Commit 14e8803f1 removed the locking in SyncRepWaitForLSN, but that
introduced a race condition, where SyncRepWaitForLSN might see
syncRepState already set to SYNC_REP_WAIT_COMPLETE, but the process was
not yet removed from the queue. That tripped the assertion, that the
process should no longer be in the uqeue. Reorder the operations in
SyncRepWakeQueue to remove the process from the queue first, and update
syncRepState only after that, and add a memory barrier in between to make
sure the operations are made visible to other processes in that order.

Fixes bug #14721 reported by Const Zhang. Analysis and fix by Thomas Munro.
Backpatch down to 9.5, where the locking was removed.

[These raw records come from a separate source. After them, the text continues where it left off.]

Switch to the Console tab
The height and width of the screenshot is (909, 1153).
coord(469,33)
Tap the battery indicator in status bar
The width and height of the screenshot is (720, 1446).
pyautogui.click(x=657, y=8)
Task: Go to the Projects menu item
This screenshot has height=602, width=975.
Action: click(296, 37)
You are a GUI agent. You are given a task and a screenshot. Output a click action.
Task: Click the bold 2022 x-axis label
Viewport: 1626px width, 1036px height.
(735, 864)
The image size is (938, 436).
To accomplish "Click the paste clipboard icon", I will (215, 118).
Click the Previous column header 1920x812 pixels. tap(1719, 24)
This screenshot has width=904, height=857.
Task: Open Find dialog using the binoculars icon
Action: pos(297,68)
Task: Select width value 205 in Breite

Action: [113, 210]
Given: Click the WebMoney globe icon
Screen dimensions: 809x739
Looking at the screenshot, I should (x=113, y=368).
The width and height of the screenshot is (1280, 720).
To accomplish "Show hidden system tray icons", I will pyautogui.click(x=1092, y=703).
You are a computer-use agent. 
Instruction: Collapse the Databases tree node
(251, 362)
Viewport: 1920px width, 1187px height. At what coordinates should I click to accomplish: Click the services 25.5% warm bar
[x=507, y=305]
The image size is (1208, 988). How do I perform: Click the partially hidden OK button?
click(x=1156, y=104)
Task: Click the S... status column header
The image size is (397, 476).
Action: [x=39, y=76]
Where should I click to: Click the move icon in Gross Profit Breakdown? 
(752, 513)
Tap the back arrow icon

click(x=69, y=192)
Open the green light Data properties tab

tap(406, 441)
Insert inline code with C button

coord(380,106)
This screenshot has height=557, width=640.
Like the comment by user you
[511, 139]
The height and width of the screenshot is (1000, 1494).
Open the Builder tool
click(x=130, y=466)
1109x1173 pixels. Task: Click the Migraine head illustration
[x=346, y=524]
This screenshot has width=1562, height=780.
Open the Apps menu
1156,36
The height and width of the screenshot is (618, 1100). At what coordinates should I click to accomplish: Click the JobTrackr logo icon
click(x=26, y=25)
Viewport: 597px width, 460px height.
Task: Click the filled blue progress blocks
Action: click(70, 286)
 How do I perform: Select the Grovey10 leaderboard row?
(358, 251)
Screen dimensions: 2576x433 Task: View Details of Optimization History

Discussion: https://www.postgresql.org/message-id/20170629023623.1480.26508%40wrigleys.postgresql.org

diff --git a/src/backend/replication/syncrep.c b/src/backend/replication/syncrep.c
index 3dfff04405da2cead2ef7138fe05314298ffc817..04663748ed64cf243654cf8dbfff217c202cbae3 100644 (file)
--- a/src/backend/replication/syncrep.c
+++ b/src/backend/replication/syncrep.c
@@ -265,8 +265,11 @@ SyncRepWaitForLSN(XLogRecPtr lsn, bool commit)
         * WalSender has checked our LSN and has removed us from queue. Clean up
         * state and leave.  It's OK to reset these shared memory fields without
         * holding SyncRepLock, because any walsenders will ignore us anyway when
-        * we're not on the queue.
+        * we're not on the queue.  We need a read barrier to make sure we see
+        * the changes to the queue link (this might be unnecessary without
+        * assertions, but better safe than sorry).
         */
+       pg_read_barrier();
        Assert(SHMQueueIsDetached(&(MyProc->syncRepLinks)));
        MyProc->syncRepState = SYNC_REP_NOT_WAITING;
        MyProc->waitLSN = 0;
@@ -791,15 +794,22 @@ SyncRepWakeQueue(bool all, int mode)
                                                                           offsetof(PGPROC, syncRepLinks));
 
                /*
-                * Set state to complete; see SyncRepWaitForLSN() for discussion of
-                * the various states.
+                * Remove thisproc from queue.
                 */
-               thisproc->syncRepState = SYNC_REP_WAIT_COMPLETE;
+               SHMQueueDelete(&(thisproc->syncRepLinks));
 
                /*
-                * Remove thisproc from queue.
+                * SyncRepWaitForLSN() reads syncRepState without holding the lock, so
+                * make sure that it sees the queue link being removed before the
+                * syncRepState change.
                 */
-               SHMQueueDelete(&(thisproc->syncRepLinks));
+               pg_write_barrier();
+
+               /*
+                * Set state to complete; see SyncRepWaitForLSN() for discussion of
+                * the various states.
+                */
+               thisproc->syncRepState = SYNC_REP_WAIT_COMPLETE;
 
                /*
                 * Wake only when we have set state and removed from queue.